• **EXTRACT PROVIDED**
+-------+

‘For Sale’– The Day Grief Showed Up as a For Sale Sign

June 21, 2022

I open the text to see a house listing— my mother‘s house. Truthfully it’s not hers anymore, we sold it shortly after she passed. In my eyes, it will always be hers, she built it and we filled it with memories for decades. Because of that it will forever be hers to me. 

I’m surprised by my intense emotion. It looks like sadness but feels like heartbreak—like I’m mourning this house all over again. Never has a “For Sale” sign felt so harsh and unexpected. The first one wasn’t easy but it was placed there by us, a choice made out of necessity. This one, placed by the new owner, a choice made for change.

It doesn’t look right or feel right. The doors are blue, aqua to be exact. The tree my grandpa planted is gone, as if it never existed. The yard is bare and empty— mirroring my heart and the hole that seems to have appeared. I know it looks different because it is different, but I don’t like it. I don’t like the changes or the feelings that have risen from the sign boldly declaring change, right there in the yard. 

I click on the link and scroll through additional pictures. The house is unrecognizable, with the exception of one room— the purple bathroom. Of all the rooms they could have changed, of course this is the room left untouched, it was my mother’s favorite. It seems fitting they kept this one delicate space, unchanged and still reminiscent of the influence she carried graciously. 

I cry a little more with each photo highlighting all of the changes and transformations that have occurred since we sold it. Funny how the house has changed just as much as I have since grief entered the equation. Grief leaves nothing untouched. It’s traces are everywhere.

I know my mother is what made that place special and it’s simply a foundation of wood and brick, but it’s literally the house that held our secrets and our traditions. It’s the house that was built by hard work and sustained by love— unwavering and one-of-a-kind. It feels weird to now see another family come and go from a house we would have never left had my mother still been alive.

+-------+

• **INFORMATION SHOWN**
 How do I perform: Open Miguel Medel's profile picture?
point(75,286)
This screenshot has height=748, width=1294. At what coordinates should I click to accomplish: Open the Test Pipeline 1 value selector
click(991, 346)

+-------+

• **THE EXERCISE**
Extract the complete essay above about grief and the "For Sale" sign, reproducing it verbatim from title to final sentence.

• **SOLVED EXERCISE**
‘For Sale’– The Day Grief Showed Up as a For Sale Sign

June 21, 2022

I open the text to see a house listing— my mother‘s house. Truthfully it’s not hers anymore, we sold it shortly after she passed. In my eyes, it will always be hers, she built it and we filled it with memories for decades. Because of that it will forever be hers to me. 

I’m surprised by my intense emotion. It looks like sadness but feels like heartbreak—like I’m mourning this house all over again. Never has a “For Sale” sign felt so harsh and unexpected. The first one wasn’t easy but it was placed there by us, a choice made out of necessity. This one, placed by the new owner, a choice made for change.

It doesn’t look right or feel right. The doors are blue, aqua to be exact. The tree my grandpa planted is gone, as if it never existed. The yard is bare and empty— mirroring my heart and the hole that seems to have appeared. I know it looks different because it is different, but I don’t like it. I don’t like the changes or the feelings that have risen from the sign boldly declaring change, right there in the yard. 

I click on the link and scroll through additional pictures. The house is unrecognizable, with the exception of one room— the purple bathroom. Of all the rooms they could have changed, of course this is the room left untouched, it was my mother’s favorite. It seems fitting they kept this one delicate space, unchanged and still reminiscent of the influence she carried graciously. 

I cry a little more with each photo highlighting all of the changes and transformations that have occurred since we sold it. Funny how the house has changed just as much as I have since grief entered the equation. Grief leaves nothing untouched. It’s traces are everywhere.

I know my mother is what made that place special and it’s simply a foundation of wood and brick, but it’s literally the house that held our secrets and our traditions. It’s the house that was built by hard work and sustained by love— unwavering and one-of-a-kind. It feels weird to now see another family come and go from a house we would have never left had my mother still been alive.